Archive for the ‘Data Manipulation’ Category

Around the Block: 1/25/2010

Posted by rjbiii on January 25, 2010

Interesting Items floating around the blogs and the Tweetdeck:

Bow Tie Law asks the Question: To DeNIST or not To DeNIST?, while writing an article that explains the process, and benefits, of DeNISTing. There really is no question here as to whether one should do it (absent exceptional circumstances). The real question is what more should one do besides DeNISTing to remove “junk” files. A good article, though not one that threatens Shakespeare’s position in English Literature. From the article:

“Can’t you just DeNIST the data and get rid of all the junk files…?” This is a question I am often asked. It usually comes after an individual attends an eDiscovery conference and the magical phrase “DeNIST” was uttered at some point. The individual is led to believe, or rather wants to believe, it’s a supernatural process that separates all the wheat from the chaff. Well, that’s only half the story…

The DOJ releases a guide to search and seizure of computer equipment. Potential consumers may order a bound version of the guide, or download an electronic copy. From the website:

Electronic Crime Scene Investigation: An On-the-Scene Reference for First Responder is a quick reference for first responders who may be responsible for identifying, preserving, collecting and securing evidence at an electronic crime scene. It describes different types of electronic devices and the potential evidence they may hold, and provides an overview of how to secure, evaluate and document the scene. It describes how to collect, package and transport digital evidence and lists of potential sources of digital evidence for 14 crime categories.

Philadelphia attorney Stanley P. Jaskiewicz pens a post about The Law of Unintended Consequences, and how courts use it. From the article:
[The law of unintended consequences] is certainly not new. Even so, the widely cited mocking definition of a “computer” as “a device designed to speed and automate errors” shows how well this concept is suited to the Digital Age. Certainly, examples of technology projects gone horribly awry are common in the public and private sectors, with ramifications far worse than the situations they were intended to fix. Hershey’s software upgrade that caused the candy producer to miss a Halloween season, for example, or Virginia’s infamous temporary inability to issue driver’s licenses are perhaps two of the best-known fiascos (or at least those that were not hushed up by confidential settlements).
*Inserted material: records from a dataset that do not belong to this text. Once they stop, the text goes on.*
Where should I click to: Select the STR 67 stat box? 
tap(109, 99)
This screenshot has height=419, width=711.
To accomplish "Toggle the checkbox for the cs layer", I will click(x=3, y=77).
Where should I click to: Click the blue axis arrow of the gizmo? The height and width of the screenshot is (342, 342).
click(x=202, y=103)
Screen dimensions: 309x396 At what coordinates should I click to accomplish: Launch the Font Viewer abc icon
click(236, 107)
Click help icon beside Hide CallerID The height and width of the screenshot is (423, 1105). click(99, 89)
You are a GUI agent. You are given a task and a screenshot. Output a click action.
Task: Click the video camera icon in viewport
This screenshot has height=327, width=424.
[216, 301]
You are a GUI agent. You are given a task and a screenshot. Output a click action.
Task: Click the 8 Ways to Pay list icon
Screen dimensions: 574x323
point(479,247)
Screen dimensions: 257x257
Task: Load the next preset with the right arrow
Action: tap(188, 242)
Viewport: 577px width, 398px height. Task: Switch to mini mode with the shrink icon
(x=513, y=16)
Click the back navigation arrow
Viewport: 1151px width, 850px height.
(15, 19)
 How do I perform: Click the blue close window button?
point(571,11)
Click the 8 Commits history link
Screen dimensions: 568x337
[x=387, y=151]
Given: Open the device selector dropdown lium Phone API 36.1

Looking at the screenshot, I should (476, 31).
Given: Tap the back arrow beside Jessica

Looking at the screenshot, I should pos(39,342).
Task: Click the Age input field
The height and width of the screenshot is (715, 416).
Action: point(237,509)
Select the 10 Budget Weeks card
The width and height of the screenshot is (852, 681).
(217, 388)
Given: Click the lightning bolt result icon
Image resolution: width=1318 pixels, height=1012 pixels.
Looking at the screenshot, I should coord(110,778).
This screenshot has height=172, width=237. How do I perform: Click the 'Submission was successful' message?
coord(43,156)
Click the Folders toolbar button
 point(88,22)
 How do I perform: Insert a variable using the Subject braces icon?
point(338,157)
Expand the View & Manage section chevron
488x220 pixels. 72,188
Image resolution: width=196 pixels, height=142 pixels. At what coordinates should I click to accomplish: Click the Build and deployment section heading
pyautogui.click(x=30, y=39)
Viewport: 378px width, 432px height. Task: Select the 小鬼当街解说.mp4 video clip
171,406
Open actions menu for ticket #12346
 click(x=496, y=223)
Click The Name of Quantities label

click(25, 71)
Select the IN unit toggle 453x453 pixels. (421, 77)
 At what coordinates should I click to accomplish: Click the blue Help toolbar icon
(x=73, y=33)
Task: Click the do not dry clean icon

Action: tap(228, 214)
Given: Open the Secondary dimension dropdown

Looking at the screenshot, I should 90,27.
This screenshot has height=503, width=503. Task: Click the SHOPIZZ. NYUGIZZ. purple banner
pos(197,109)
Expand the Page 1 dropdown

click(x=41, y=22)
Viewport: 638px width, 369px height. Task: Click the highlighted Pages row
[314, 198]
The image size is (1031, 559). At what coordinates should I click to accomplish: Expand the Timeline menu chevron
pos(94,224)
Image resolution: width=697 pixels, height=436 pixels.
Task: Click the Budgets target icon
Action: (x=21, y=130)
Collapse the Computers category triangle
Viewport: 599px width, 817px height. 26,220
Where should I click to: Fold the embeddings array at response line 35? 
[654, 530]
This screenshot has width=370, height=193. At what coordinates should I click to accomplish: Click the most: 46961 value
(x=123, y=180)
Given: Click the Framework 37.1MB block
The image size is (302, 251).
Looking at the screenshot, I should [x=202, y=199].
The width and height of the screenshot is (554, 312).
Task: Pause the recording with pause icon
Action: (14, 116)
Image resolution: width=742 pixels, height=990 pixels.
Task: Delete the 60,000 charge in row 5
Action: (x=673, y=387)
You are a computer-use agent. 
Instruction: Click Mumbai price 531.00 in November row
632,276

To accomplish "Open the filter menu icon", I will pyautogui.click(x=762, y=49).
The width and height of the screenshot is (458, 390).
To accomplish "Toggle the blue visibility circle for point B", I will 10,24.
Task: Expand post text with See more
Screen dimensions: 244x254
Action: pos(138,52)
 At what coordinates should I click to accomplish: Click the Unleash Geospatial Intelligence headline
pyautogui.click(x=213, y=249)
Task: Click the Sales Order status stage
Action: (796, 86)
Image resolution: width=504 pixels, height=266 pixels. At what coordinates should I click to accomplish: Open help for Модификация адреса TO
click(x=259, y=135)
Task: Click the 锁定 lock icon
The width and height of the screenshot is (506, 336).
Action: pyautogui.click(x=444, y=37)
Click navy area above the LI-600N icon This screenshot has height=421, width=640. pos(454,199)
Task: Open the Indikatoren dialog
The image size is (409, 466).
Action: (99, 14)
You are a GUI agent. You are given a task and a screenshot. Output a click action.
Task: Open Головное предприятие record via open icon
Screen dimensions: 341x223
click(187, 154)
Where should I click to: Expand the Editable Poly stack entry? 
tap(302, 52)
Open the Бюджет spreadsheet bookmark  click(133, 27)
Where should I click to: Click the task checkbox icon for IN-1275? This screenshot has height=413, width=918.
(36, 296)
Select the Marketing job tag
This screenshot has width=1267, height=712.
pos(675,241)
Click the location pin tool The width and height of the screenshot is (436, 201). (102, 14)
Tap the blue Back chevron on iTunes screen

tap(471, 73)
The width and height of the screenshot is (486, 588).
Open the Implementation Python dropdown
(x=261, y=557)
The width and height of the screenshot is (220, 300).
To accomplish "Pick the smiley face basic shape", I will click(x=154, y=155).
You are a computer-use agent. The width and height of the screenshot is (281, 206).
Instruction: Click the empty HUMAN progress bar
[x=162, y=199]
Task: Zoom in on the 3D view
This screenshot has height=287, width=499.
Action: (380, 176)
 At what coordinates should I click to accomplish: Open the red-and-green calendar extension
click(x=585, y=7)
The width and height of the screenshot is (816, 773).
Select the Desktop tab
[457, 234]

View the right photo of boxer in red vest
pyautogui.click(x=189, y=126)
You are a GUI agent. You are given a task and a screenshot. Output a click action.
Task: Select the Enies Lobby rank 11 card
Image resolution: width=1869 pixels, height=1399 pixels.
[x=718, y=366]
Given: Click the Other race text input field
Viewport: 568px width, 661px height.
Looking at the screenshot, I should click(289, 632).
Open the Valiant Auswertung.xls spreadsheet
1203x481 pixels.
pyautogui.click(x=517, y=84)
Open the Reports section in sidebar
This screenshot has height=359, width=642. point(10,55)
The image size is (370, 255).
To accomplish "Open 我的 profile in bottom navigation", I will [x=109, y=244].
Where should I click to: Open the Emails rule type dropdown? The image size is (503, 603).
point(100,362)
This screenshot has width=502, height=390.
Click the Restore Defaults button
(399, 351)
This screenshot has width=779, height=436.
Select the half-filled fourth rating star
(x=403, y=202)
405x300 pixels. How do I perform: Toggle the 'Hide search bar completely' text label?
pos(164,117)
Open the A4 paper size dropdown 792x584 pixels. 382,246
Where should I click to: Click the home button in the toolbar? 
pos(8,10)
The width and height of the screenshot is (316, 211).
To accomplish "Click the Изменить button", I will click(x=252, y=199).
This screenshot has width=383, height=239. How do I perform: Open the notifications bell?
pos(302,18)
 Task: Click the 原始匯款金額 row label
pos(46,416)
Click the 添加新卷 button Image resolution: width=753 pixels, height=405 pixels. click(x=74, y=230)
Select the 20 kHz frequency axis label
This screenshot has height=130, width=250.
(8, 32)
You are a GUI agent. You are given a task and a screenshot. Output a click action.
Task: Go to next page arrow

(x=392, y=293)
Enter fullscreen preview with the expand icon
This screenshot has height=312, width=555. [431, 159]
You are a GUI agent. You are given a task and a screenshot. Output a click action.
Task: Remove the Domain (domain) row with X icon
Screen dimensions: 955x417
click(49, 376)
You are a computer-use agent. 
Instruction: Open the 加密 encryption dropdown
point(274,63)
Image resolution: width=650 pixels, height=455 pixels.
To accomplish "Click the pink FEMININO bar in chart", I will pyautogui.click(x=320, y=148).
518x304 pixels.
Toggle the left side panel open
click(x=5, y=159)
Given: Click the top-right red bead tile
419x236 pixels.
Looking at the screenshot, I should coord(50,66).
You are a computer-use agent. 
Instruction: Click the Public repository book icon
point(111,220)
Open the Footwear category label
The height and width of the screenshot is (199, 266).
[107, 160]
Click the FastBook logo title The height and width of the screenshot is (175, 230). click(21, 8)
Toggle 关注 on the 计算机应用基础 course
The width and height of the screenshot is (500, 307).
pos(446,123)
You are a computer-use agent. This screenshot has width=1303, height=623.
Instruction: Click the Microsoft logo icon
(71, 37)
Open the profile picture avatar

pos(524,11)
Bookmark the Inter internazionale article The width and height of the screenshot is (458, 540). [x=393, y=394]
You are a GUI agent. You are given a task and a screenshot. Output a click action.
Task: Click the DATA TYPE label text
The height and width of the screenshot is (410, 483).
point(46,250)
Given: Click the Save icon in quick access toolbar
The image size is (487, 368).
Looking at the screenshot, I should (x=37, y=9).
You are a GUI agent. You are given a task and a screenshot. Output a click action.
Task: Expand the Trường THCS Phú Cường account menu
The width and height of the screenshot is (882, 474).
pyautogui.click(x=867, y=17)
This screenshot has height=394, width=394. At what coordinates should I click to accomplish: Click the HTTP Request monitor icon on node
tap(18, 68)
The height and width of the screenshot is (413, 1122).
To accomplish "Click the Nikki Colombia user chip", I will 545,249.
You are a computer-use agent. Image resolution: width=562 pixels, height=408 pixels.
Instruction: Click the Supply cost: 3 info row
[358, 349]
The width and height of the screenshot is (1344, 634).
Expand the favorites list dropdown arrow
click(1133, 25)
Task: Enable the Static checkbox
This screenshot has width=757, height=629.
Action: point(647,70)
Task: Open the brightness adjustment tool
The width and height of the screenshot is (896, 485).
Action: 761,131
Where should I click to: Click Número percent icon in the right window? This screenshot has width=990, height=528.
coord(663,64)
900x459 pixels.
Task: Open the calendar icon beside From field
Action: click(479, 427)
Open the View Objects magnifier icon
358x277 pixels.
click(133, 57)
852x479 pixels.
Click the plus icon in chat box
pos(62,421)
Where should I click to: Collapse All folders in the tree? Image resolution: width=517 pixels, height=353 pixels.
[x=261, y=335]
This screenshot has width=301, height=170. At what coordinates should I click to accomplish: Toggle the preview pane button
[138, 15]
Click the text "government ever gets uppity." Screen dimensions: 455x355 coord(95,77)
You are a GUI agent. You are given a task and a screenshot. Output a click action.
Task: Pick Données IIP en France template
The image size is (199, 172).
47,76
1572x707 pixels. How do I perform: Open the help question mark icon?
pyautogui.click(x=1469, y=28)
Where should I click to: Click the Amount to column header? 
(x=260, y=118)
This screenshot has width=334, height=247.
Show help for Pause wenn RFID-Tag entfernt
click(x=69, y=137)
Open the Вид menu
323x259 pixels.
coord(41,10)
Domino’s Pizza even resorted to creating its own online ordering system after a third-party application “became a real source of pushback” from disgruntled franchisees, according to Domino’s CIO.

Paralegal Jemerra J. Cherry posts an article examining methods of online researching to help determine settlement and jury verdict amounts in cases similar to yours:

No matter what type of law you practice, researching jury verdicts and settlements is an important part of any case. How would you know a plaintiff’s demand is over the top if you didn’t research it? Don’t wait until your case has been active for a year to start researching. Early case assessment is helpful when going to mediations, arbitrations or when having a meeting with your client. Plaintiffs utilize verdict research to outline and support a demand. On the flip side, defendants use verdict research to state why a plaintiff’s demand is unreasonably high. In order to properly evaluate your case, verdict and settlement research is key.

Posted in Articles, Best Practices, Data Manipulation | Leave a Comment »

Mirror, Mirror, on the wall…

Posted by rjbiii on June 24, 2008

Wired has a set of twin articles out addressing life in the age of the Petabyte. A Petabyte is 1024 Terabytes, which is 1024 Gigabytes.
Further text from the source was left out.